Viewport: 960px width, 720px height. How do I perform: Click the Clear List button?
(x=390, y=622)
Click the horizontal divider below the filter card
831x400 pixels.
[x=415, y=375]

________________________

*WHAT IS BEING ASKED*:
Once more, set down the full listing, verbatim.

*WRITTEN RESPONSE*:
Viewport: 960px width, 720px height. How do I perform: Click the Clear List button?
(x=390, y=622)
Click the horizontal divider below the filter card
831x400 pixels.
[x=415, y=375]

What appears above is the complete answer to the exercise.